- [Given text]
------------------------------------
Scientists are a step closer to finding an effective treatment for an aggressive and fatal brain tumour, thanks to a low-intensity ultrasound technique.
The ultrasound device implanted in the skull uses tiny bubbles to open the “blood-brain barrier” to deliver drugs to the brain to treat glioblastoma.
The blood-brain barrier is a network of blood vessels and cells that protects the brain from toxins and infection.
But it also makes it hard for chemotherapy drugs to reach brain tumour cells, making diseases like glioblastoma difficult to treat, and injecting drugs directly into the brain can be toxic.
Scientists at Northwestern University in Illinois have, for the first time, been able to quantify the concentrations of chemotherapy drug in the human brain after the device was used to temporarily open the blood-brain barrier.
They were also able to determine how long the barrier remained open after sonication, a process which uses sound waves to agitate particles.
Lead investigator Dr Adam Sonabend, an associate professor of neurological surgery at Northwestern University Feinberg School of Medicine and a Northwestern Medicine neurosurgeon, said: “This is potentially a huge advance for glioblastoma patients.
“There is a critical time window after sonification when the brain is permeable to drugs circulating in the bloodstream.”
------------------------------------
Collected data:
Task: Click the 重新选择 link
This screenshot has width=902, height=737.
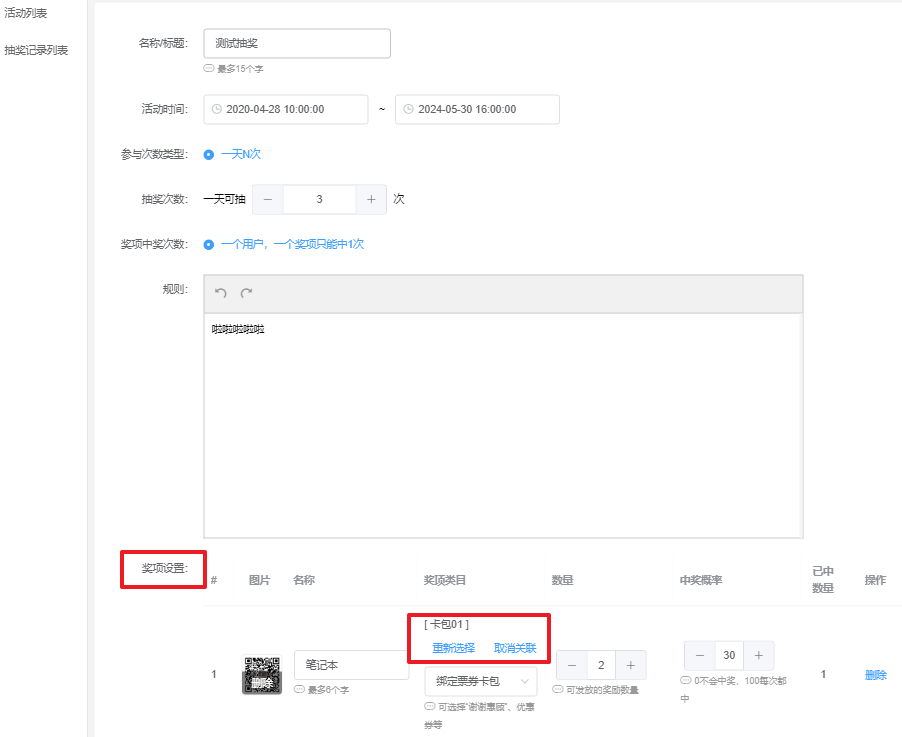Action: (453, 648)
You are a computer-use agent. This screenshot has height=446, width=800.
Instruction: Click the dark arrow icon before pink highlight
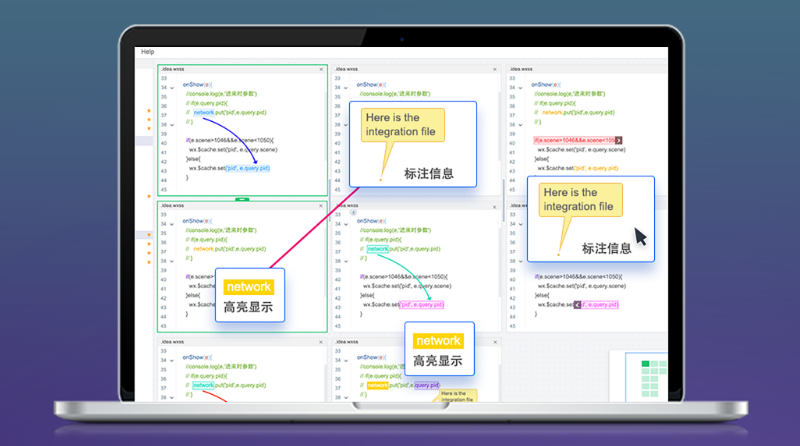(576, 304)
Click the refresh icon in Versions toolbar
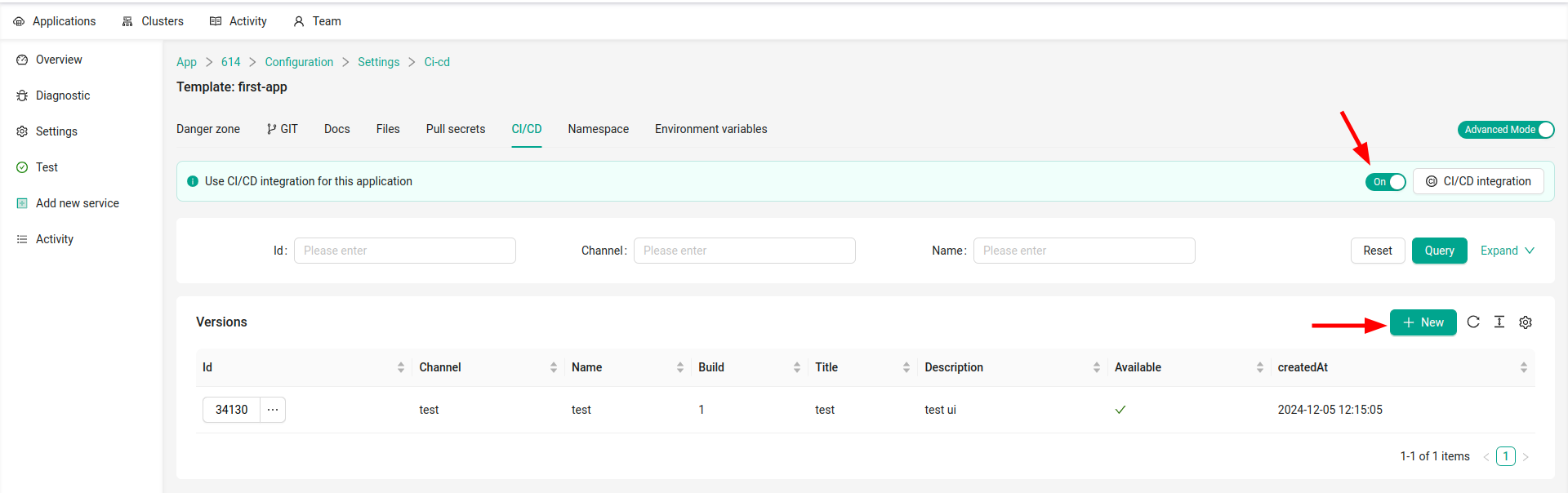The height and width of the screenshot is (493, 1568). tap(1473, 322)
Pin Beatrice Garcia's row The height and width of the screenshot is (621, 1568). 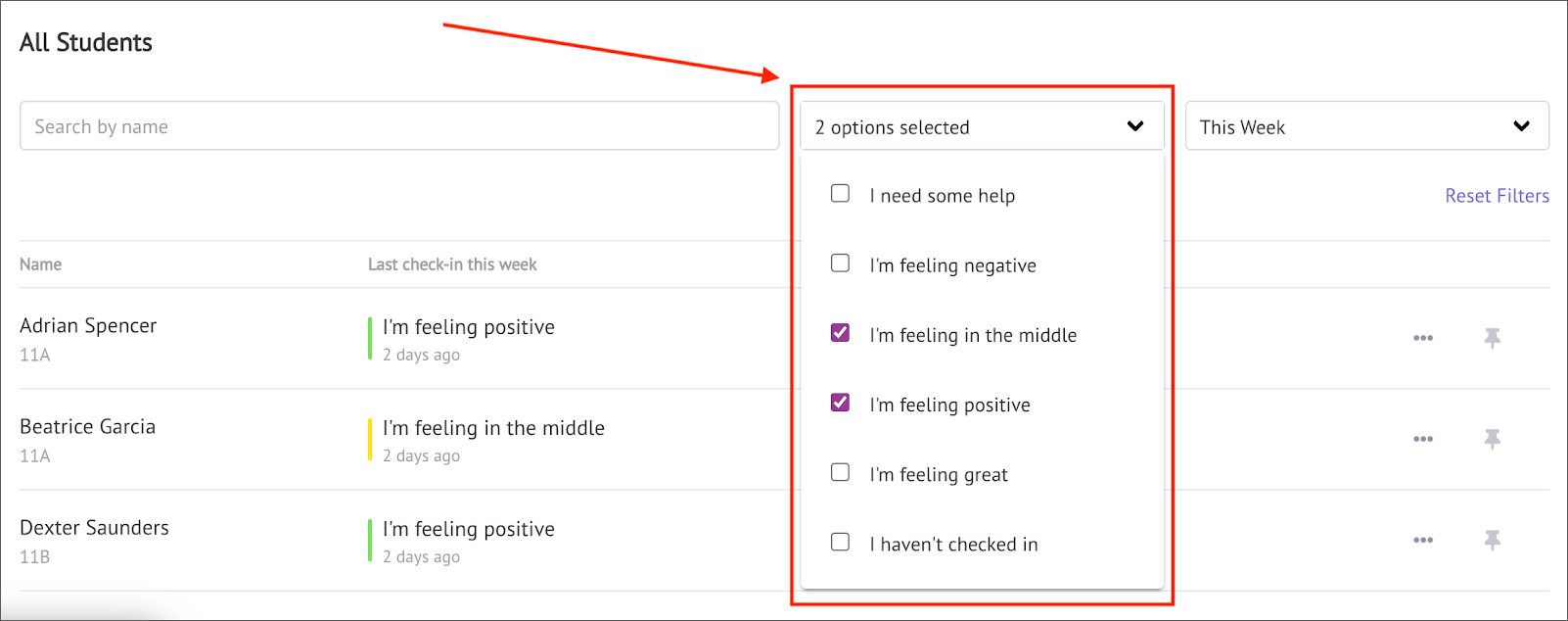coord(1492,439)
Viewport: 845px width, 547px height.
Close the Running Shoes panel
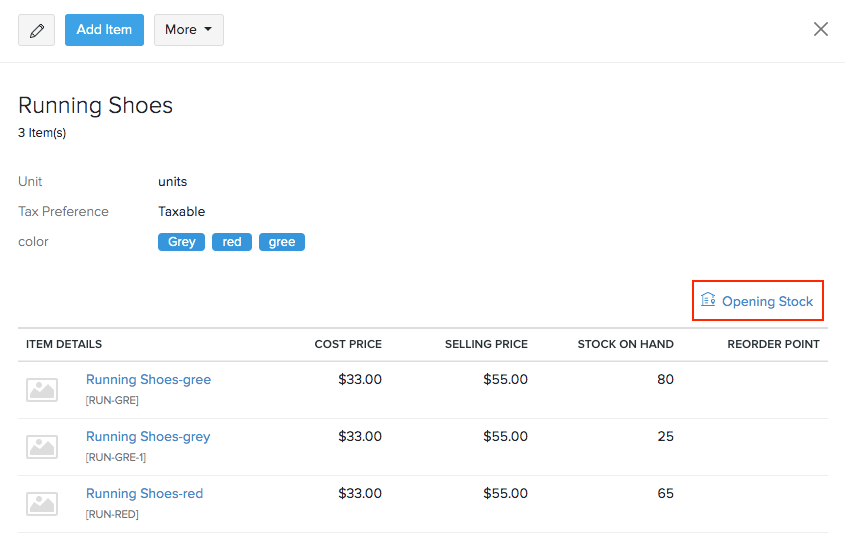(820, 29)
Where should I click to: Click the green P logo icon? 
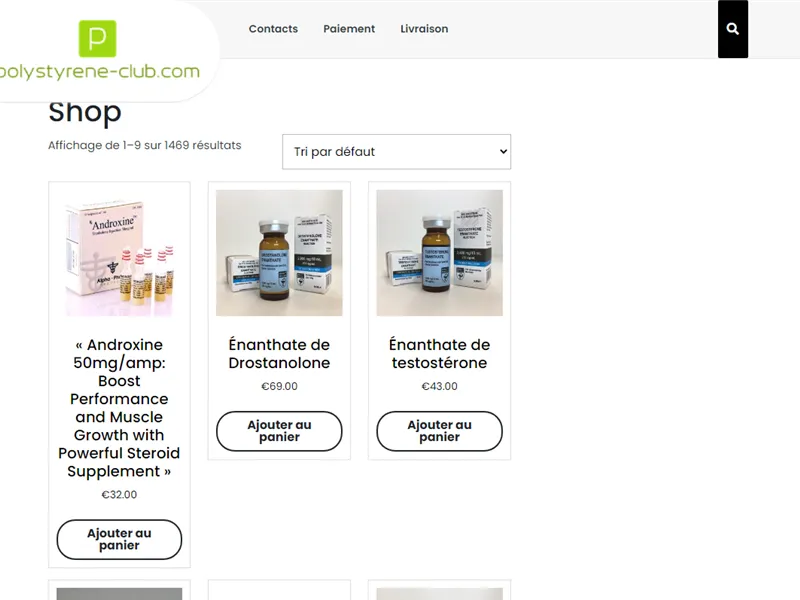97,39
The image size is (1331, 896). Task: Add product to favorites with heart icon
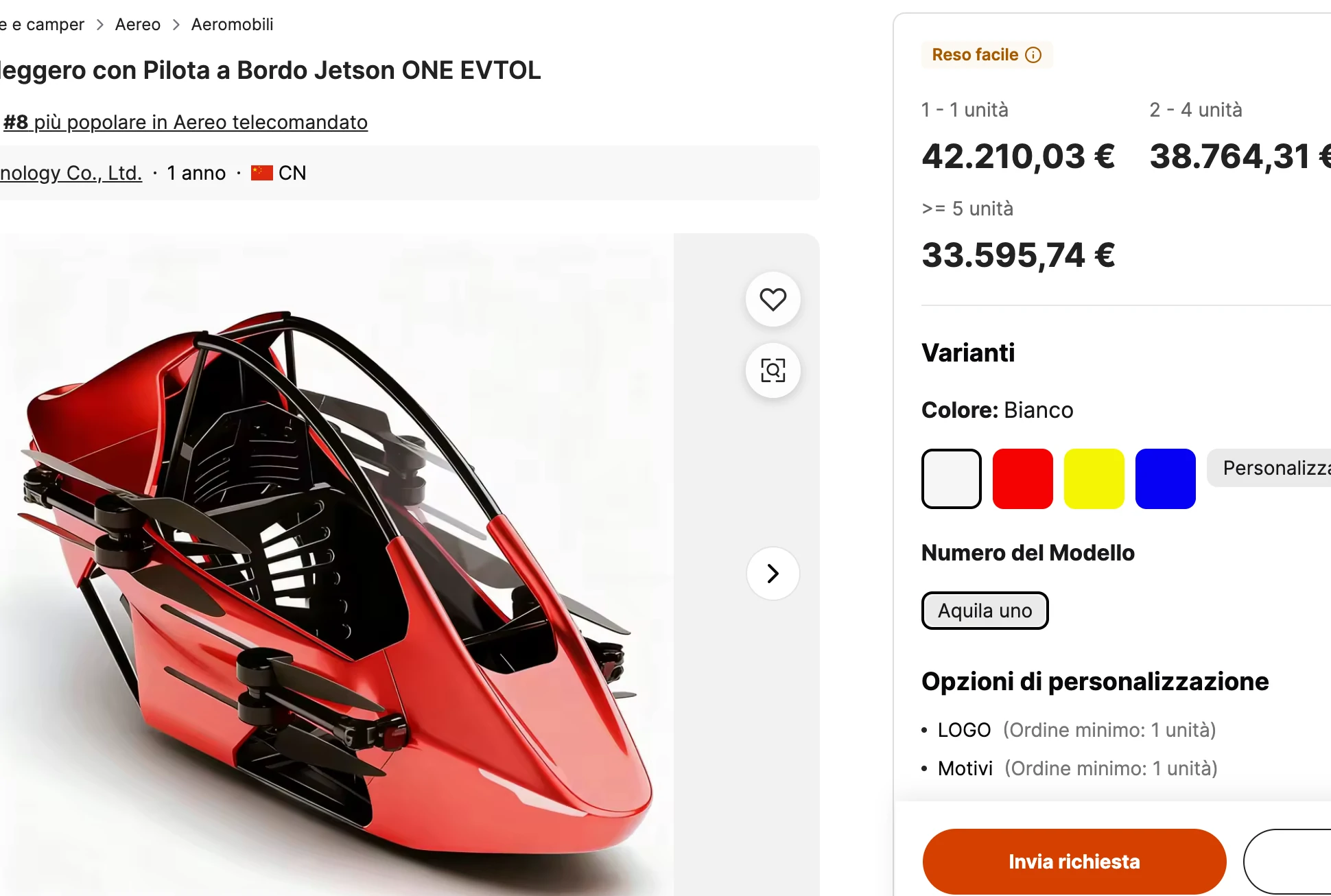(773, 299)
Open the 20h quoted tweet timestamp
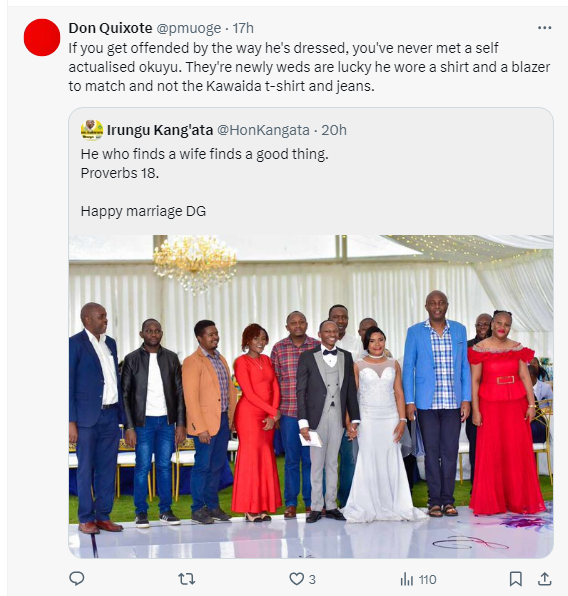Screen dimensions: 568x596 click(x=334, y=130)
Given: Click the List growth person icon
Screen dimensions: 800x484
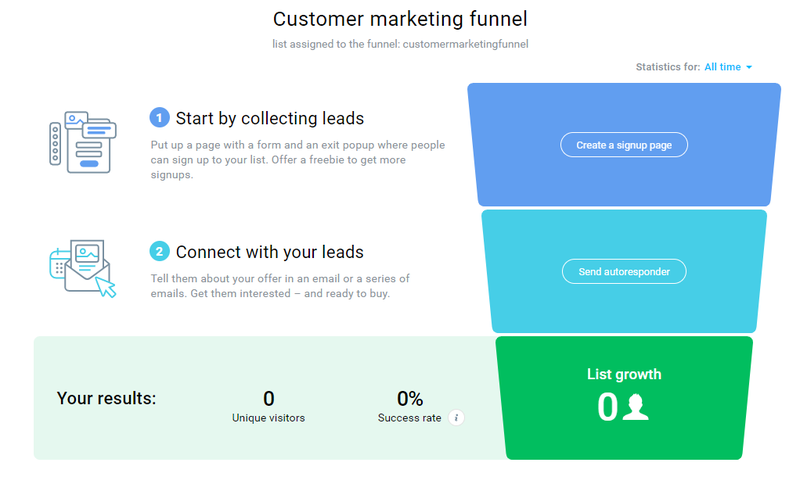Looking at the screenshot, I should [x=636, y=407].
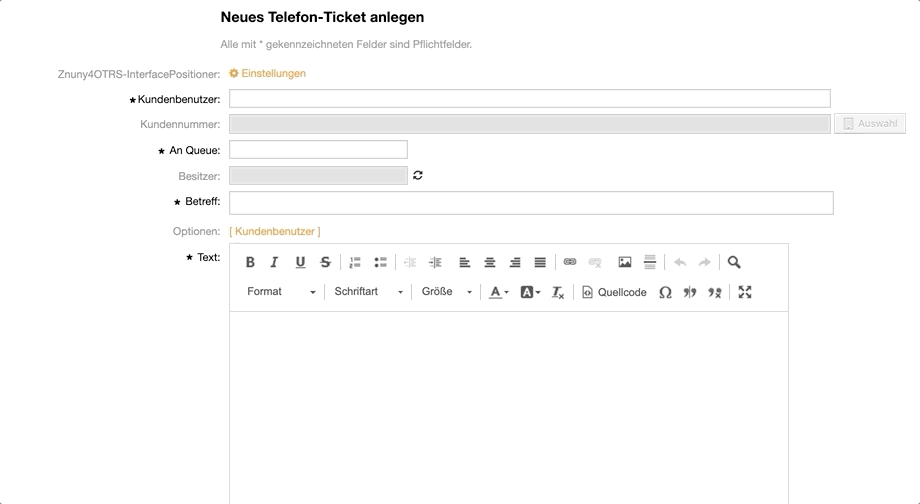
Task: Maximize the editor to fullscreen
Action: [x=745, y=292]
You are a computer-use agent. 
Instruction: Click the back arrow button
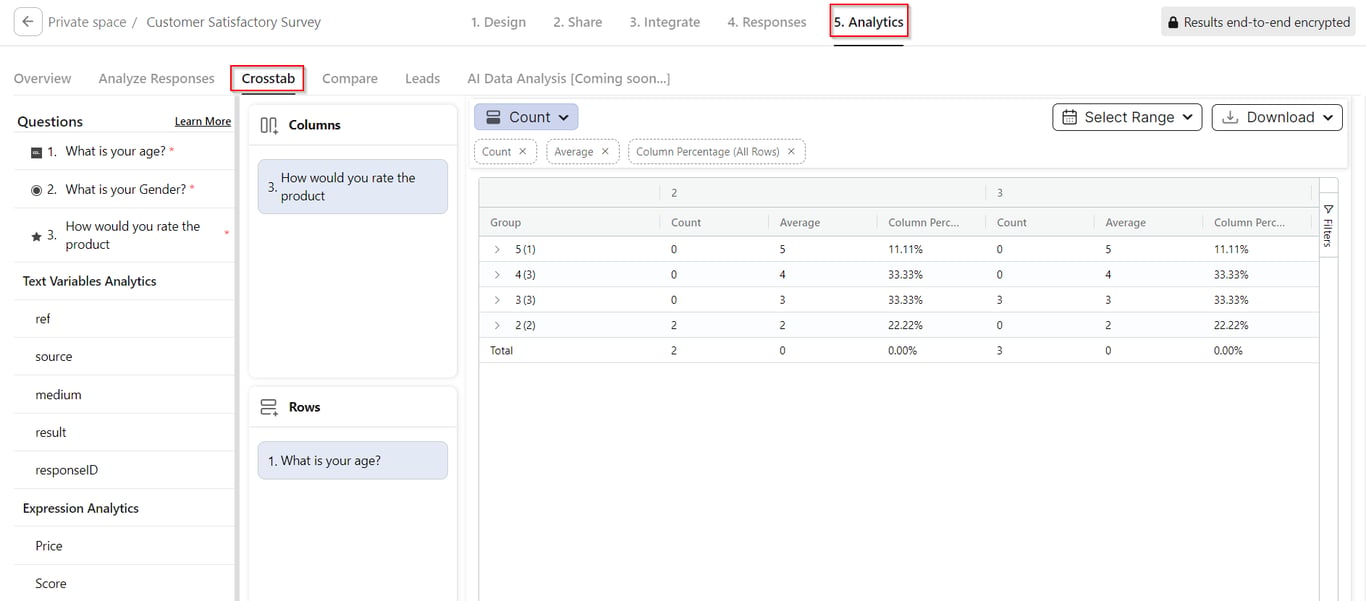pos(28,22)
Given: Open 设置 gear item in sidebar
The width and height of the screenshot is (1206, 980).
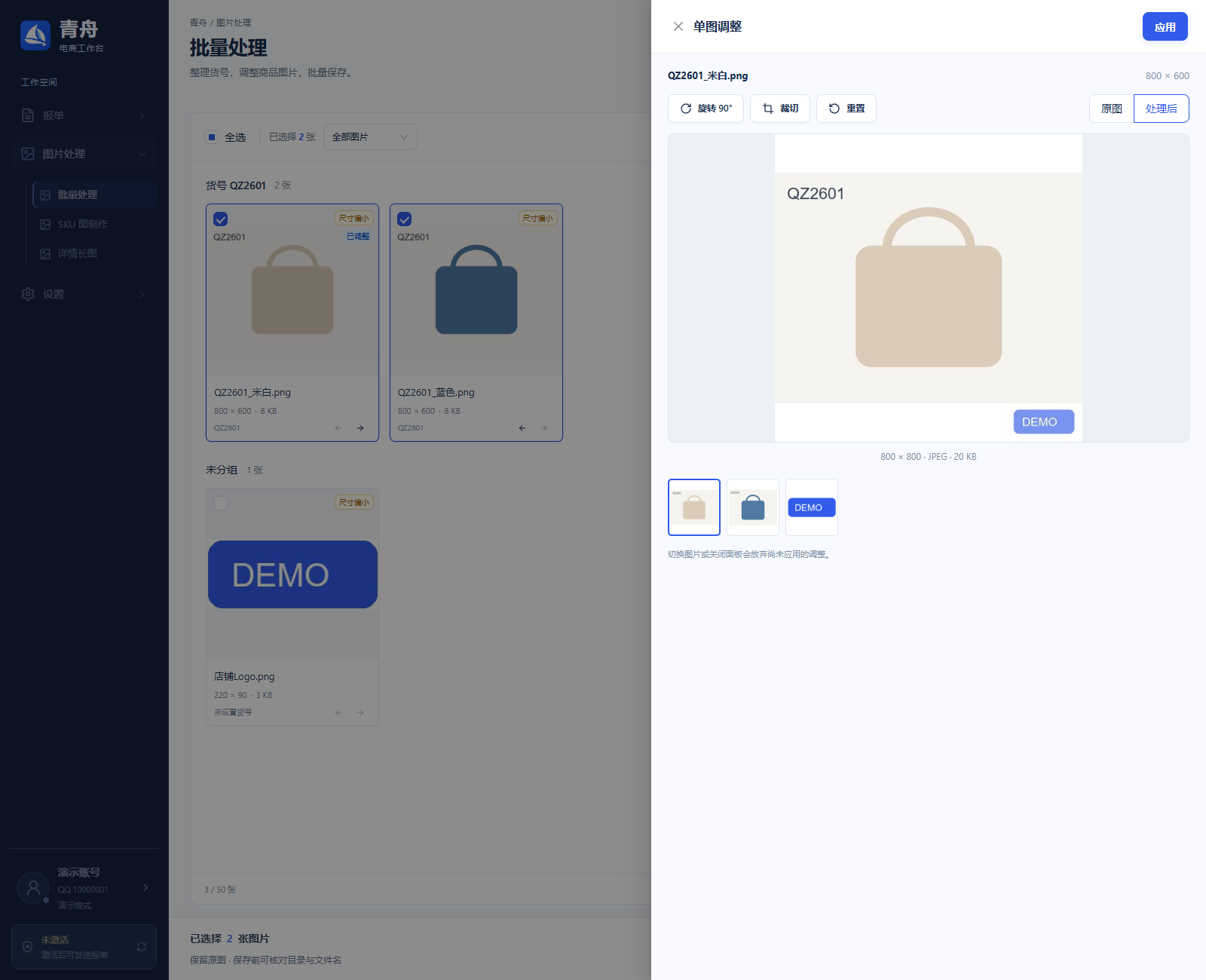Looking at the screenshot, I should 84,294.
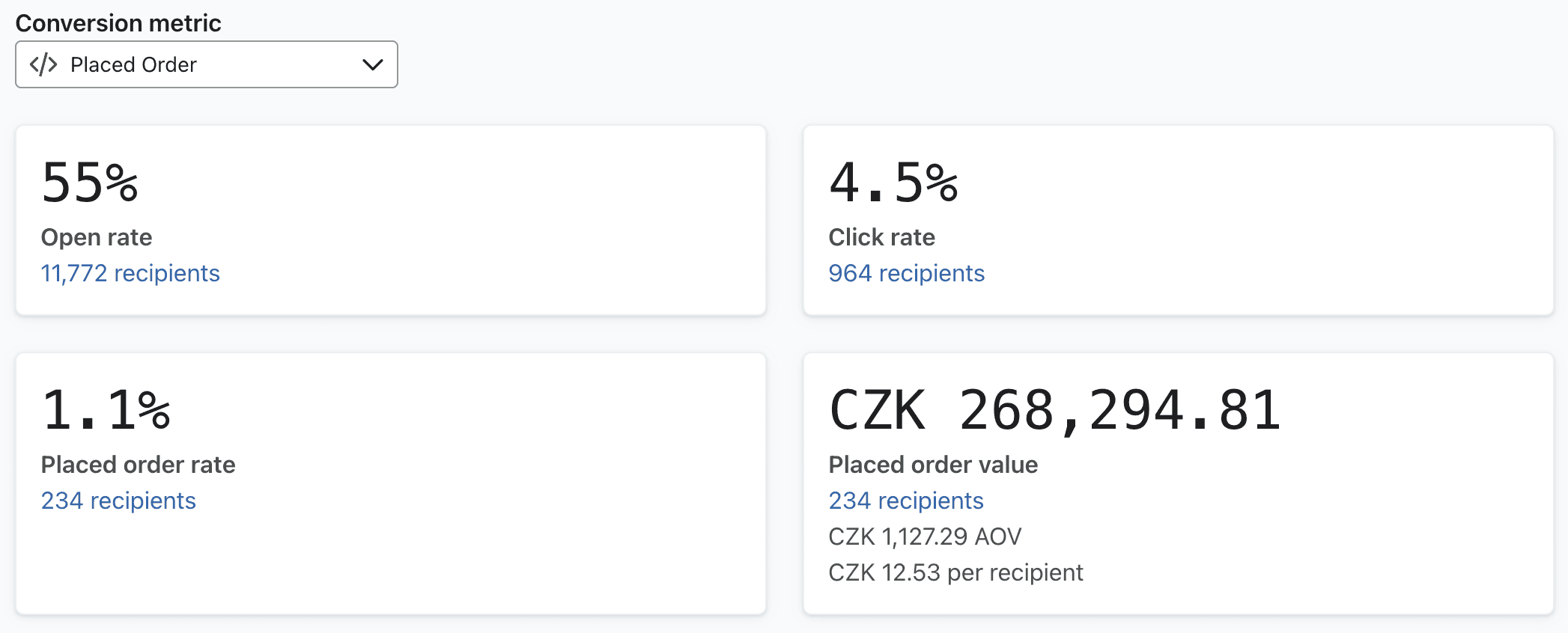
------------------------------------
- [Tasks]
(1) According to the article on the ultrasound treatment for glioblastoma, what does the blood-brain barrier protect the brain from?
(2) Shorten the paragraph of the glioblastoma article that begins "Scientists at Northwestern University in Illinois" to a single concise sentence that keeps its main facts.
(3) Continue the article on the ultrasound glioblastoma treatment from its final sentence.

- [Expected outputs]
(1) Toxins and infection.

(2) For the first time, Northwestern University scientists in Illinois measured chemotherapy drug concentrations in the human brain after the implanted device temporarily opened the blood-brain barrier.

(3)
Around 3,200 people in the UK are diagnosed with glioblastoma each year.
The average survival time is around 15 months, with fewer than 10% of patients alive five years after diagnosis following standard treatment.
As part of the phase 1 clinical trial, 17 glioblastoma patients had the ultrasound device implanted in the skull.
A few weeks later, they began treatment with common chemotherapy drugs carboplatin and paclitaxel.
In normal circumstances, these medicines do not cross the blood-brain barrier.
But the ultrasound device works by making tiny bubbles vibrate inside the brain’s blood vessels, temporarily making the protective outer layer permeable.
The researchers found that opening the barrier led to a four to six-fold increase in drug concentrations in the human brain.
They also noted that the barrier restoration happens in the first 30 to 60 minutes after sonication.
The treatment was found to be safe and well tolerated and some patients received up to six cycles.
Dr Sonabend said their work, published in the journal Lancet Oncology, “opens the door to investigate novel drug-based treatments for millions of patients who suffer from various brain diseases”.
Martin Ledwick, Cancer Research UK’s head information nurse, said: “One of the challenges in treating brain cancers is that many chemotherapy drugs don’t cross the blood-brain barrier.
“This limits us being able to test them on brain cancers.
“If shown to be effective, trials like this could represent an important step towards opening up more treatment options for patients with this type of cancer.
“However, it is important to acknowledge that these trials are small, and it is still too early to tell whether there will be any improvement in treatment outcomes for patients through this approach.”
Dr David Jenkinson, chief scientific officer at the Brain Tumour Charity, added: “There is a huge and urgent need for new treatment options for those diagnosed with a glioblastoma.
“After initial treatment, these brain tumours almost always grow back and at this point there are very few treatment options available.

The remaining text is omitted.